History students should appreciate found footage horror, because it is told entirely through supposed primary sources—as primary (and often primal) as it gets. It feels real, because it looks like it was recorded as it happened. Of course, the better ones require extensive planning and preparation, while the worst give the subgenre a bad name. Some of the leading filmmakers associated with the grungy style reflect on its meaning and development in Sarah Appleton & Phillip Escott’s The Found Footage Phenomenon, which premieres Thursday on Shudder.
To their credit, nobody interviewed in Phenomenon suggests found footage horror started with Blair Witch. Instead, they point to the epistolary style of Bram Stoker’s novel Dracula and Orson Welles in/famous War of the Worlds radio broadcast. It is so Wellesian that he innovated a super-cheap and convincing method of story-telling, but left it to others to exploit it commercially. Some also point to Michael Powell’s Peeping Tom, but the Blair Witch Project and Ruggero Deodato’s notorious Cannibal Holocaust were really the first films that had marketing campaigns designed to convince people what transpires on-screen happened for real.

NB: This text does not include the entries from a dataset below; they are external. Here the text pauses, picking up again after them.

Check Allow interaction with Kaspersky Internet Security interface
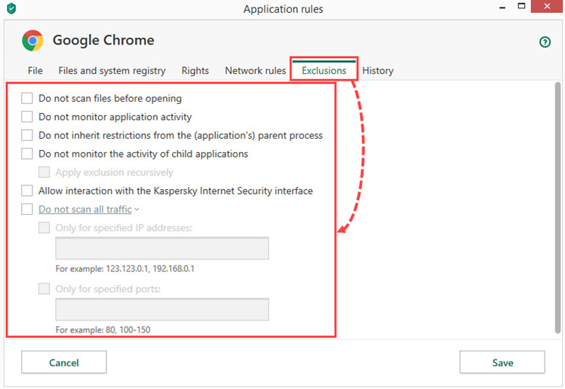This screenshot has width=565, height=389. (x=27, y=191)
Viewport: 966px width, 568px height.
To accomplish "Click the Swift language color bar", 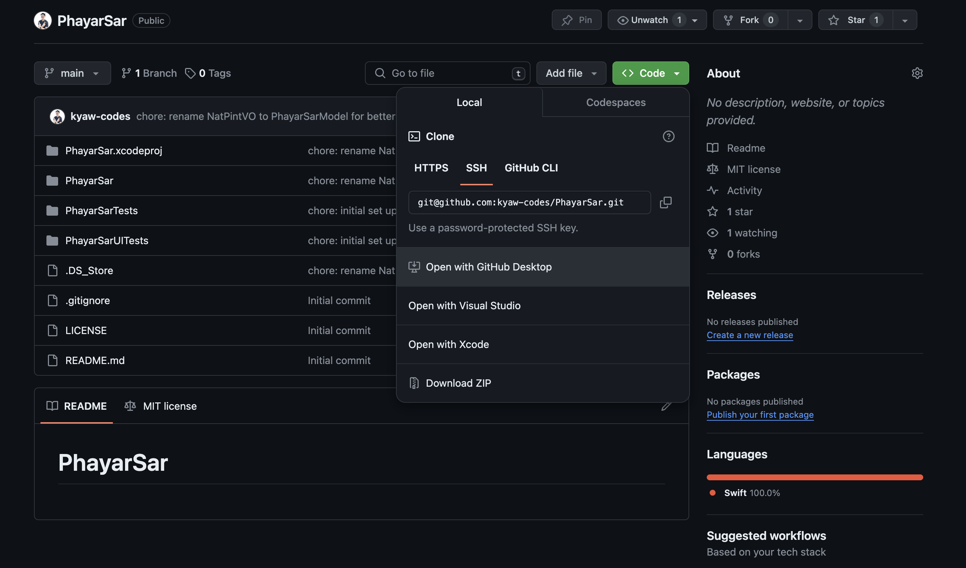I will 814,477.
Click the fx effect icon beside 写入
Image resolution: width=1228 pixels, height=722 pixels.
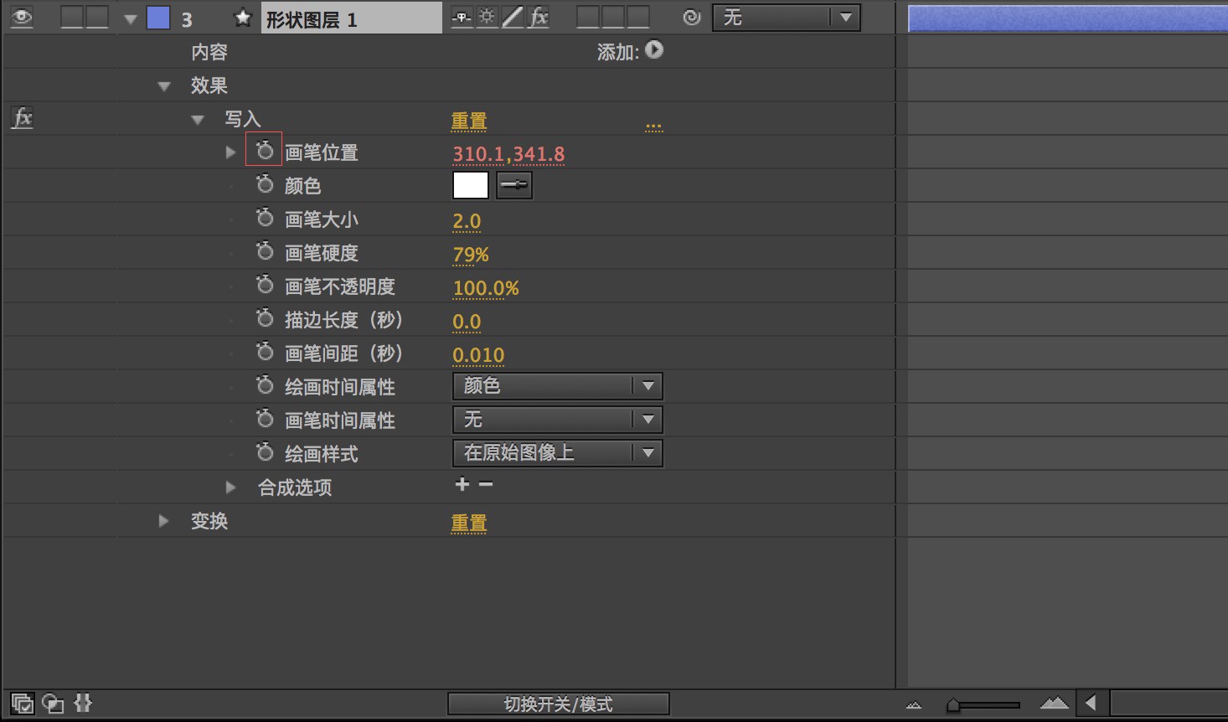tap(23, 118)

Of course, everyone more or less concedes all the found footage films that followed Blair Witch represent a wildly mixed bag. To often, they feature disturbing levels of violence. Filmmakers can justify it any way they like, but it doesn’t make the ultra-realistic-appearing brutality any easier to watch. That is why clever and inventive found footage, like the Paz Brothers’ JeruZalem and What We Do in the Shadows (both of which get their due) are so fun and different.
Appleton & Escott talk to just about everyone they should, including Deodato, Eduardo Sanchez (co-director of Blair Witch), Doron and Yoav Paz, Patrick Brice (director of Creep), Rob Savage (Host), Steven DeGennaro (Found Footage 3D), and Oren Peli (of the Paranormal Activity franchise, probably still the reigning champion of the found footage box-office).
In some ways, found footage has become so familiar, it now works best in films where were not sure what to make of it or how we are supposed to react, such as Murder Death Koreatown (not discussed). Appleton & Escott also show brief clips of the atrocities staged in Brian DePalma’s Redacted, but ignore the subsequent controversy when Islamist terrorists started targeting American servicemen, because they were radicalized by clips from the film posted online and purported to be true. By doing so, they deliberately skip over a perilous example of how found footage staged reality has directly influenced real reality—although not for the better (of course, it is not technically horror, so cover it fairly or not at all).
Regardless, the various participants are generally correct when they suggest just when found footage conceit feels tired, a new spin comes along to re-invigorate the subgenre (the most recent example probably being the Zoom-based Host). Although Phenomenon is a bit repetitive, there is clearly enough material to support a feature-length found footage documentary and Appleton & Prescott’s treatment is mostly solid and watchable. Recommended for fans of post-1990s horror, The Found Footage Phenomenon starts streaming Thursday (5/19) on Shudder.